Şehrin ticaret merkezi olan Bedesten'in oralara varırsanız karmaşanın olmadığı bir yoğunluk görürsünüz etrafta. Alışın ve verişin çok yoğun olduğu bu ortamda tatlı bir hareketlilik mevcuttur. Müşteriler malları incelerken, satıcılar müşterinin malı incelemesinden doğan boşluğu fırsat bilip ekmek teknesine gelen bir diğer müşterinin işini görmek için ona "Hoşgeldiniz" der. Ama müşterinin işini görmek için... Parasını almak için değil. İnanmıyorsanız bu ortamdan alışveriş yapmak parayla. Ne ararsanız bulusunuz bu civarda. Bulunamayacak malların mekânıdır buralar. Konya ticaretinin şah damarıdır burası. Bu ticaret yoğunluğunun ortasında zabıta gibi duran bir yapı vardır Mevlana'nın semtinde. Ticareti kontrol eder. Okunan ezanla insanlara Allah'ı, Resulünü ve onun emri olan "Bizi aldatan bizden değildir!" tembihini esnafın kulağında her gün çınlatır da çınlatır. Unutmalarına asla müsaade etmez.
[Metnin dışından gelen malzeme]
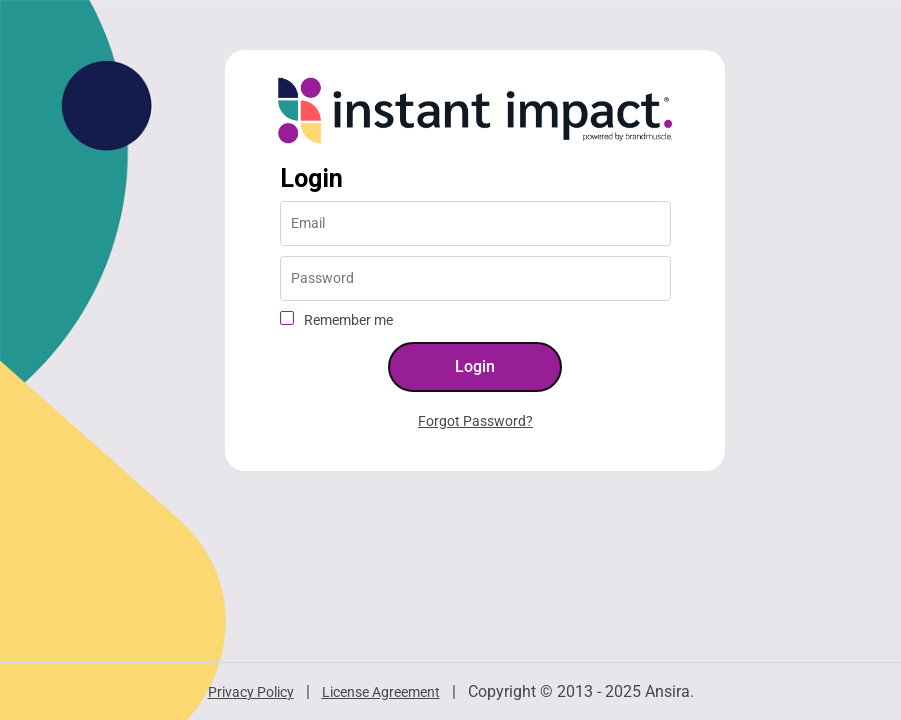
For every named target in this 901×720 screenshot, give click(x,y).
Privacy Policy (251, 692)
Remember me (348, 320)
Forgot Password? (475, 421)
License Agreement (381, 692)
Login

Bir aziz sultanın, Sultan Abdüaziz'in aziz annesi Pertevniyal Valide Sultanın yaptırmış olduğu aziz bir yapı, Aziziye Cami. Her ne kadar biraz farklı(!) bir cami olsa da güzel bir eserdir. Camiden içeri girdiğinizde sizi alışılmışın dışında bir cami mimarisi karşılar. Garipsersiniz. Sebebini bilemediğiniz bir farklılık vardır burada. Çünkü başka bir mimari yapıya sahiptir. Caminin yapıldığı tarih olan 1875 yılı Avrupa'dan her türlü modanın ithal edildiği zamanlardır ve Barok Rokoko modası da Osmanlıya ithal olunur ve bu tarz, caminin yapımında kullanılır. Size ilginç gelebilir lakin bazıları içeri girildiğinde kilise havasının hissedildiğini söyler. Çok da haksız sayılmazlar doğrusu. Ancak şunu kabul etmemiz gerekir ki bir cami olarak çok orijinal bir yapıya sahiptir bu ata yadigârı. Konya'ya geldiğinizde muhakkak surette ziyaret etmeniz gereken bir yapıdır. Zira bu farklı cami tarzını izleyebileceğiniz, inceleyebileceğiniz çok az yer vardır Türkiye'de. İstanbul'da Ortaköy Camisi ile Dolmabahçe Camisi kardeştirler Aziziye ile. Aynı modacı annesinin gurbete düşmüş çocuklarıdır. Boşuna aramayın, İstanbul dışında ancak Konya'da bu tarzdaki bir cami ile karşılaşabilirsiniz. Ecdadın İstanbul'una yakıştırıp onu süslediği zümrütü, Payitaht dışına layık gördüğü tek şehirdir Konya. Çift minaresinin kafes usulünde olması adeta görsel bir şölendir. Ona minarelerini görmeyecek şekilde yakından baktığınızda kendinizi Haydarpaşa Garında hissedebilirsiniz. Tek eksiğiniz kıyıya vuran deniz ile kalkışı haber veren kampana sesidir. İçine girdiğinizde az evvel bahsettiğimiz barok tarzı size şaşırtacak. Gelgitler yaşayacaksınız. Şaşırmayın, bu tarza “Türk baroku” diyelim. Konya'da bir eşi daha yoktur. Bir mimari denemedir haddi zatında. Bu camiyi diğer camilerden ayıran bir diğer özellik de avlusunun olmamasıdır. Buranın avlusu bedestendir. Sokaklar caminin doğal avlusudur, alışverişin tarafları da cemaati.... Yolgeçen camisidir burası. Dükkânlardan çıkıp hemen dâhil olabileceğiniz bir mabet, Kâbe’nin bir şubesi... Aramanıza gerek yok. Elinizin altında, gözünüzün ucunda... “Hadi artık!” diye gözünüzün içine bakar. Sizi bekler de bekler.
Bir aziz yapıdır Aziziye Camii. “Aramayla bulunmaz lakin bulanların hepsi arayanlarmış” diyen atalara inat caminin içinde ve dışında aradığınız her şeyi bulursunuz. Şehit ve mağdur Sultan Abdülaziz'in hatırasını her dem yaşatır bu farklı ama güzel mabet. Her dem onun ve aziz validesi, caminin baniyesi Pertevniyal Hanımefendinin ruhlarına Fatihalar, Yasinler taşır caminin etrafında kanatlanan güvercinler. Cemaat her daim onların amel defteri kapanmasın diye uğraşır. Ruhları şad olsun, makamları cennet, rütbeleri âli olsun.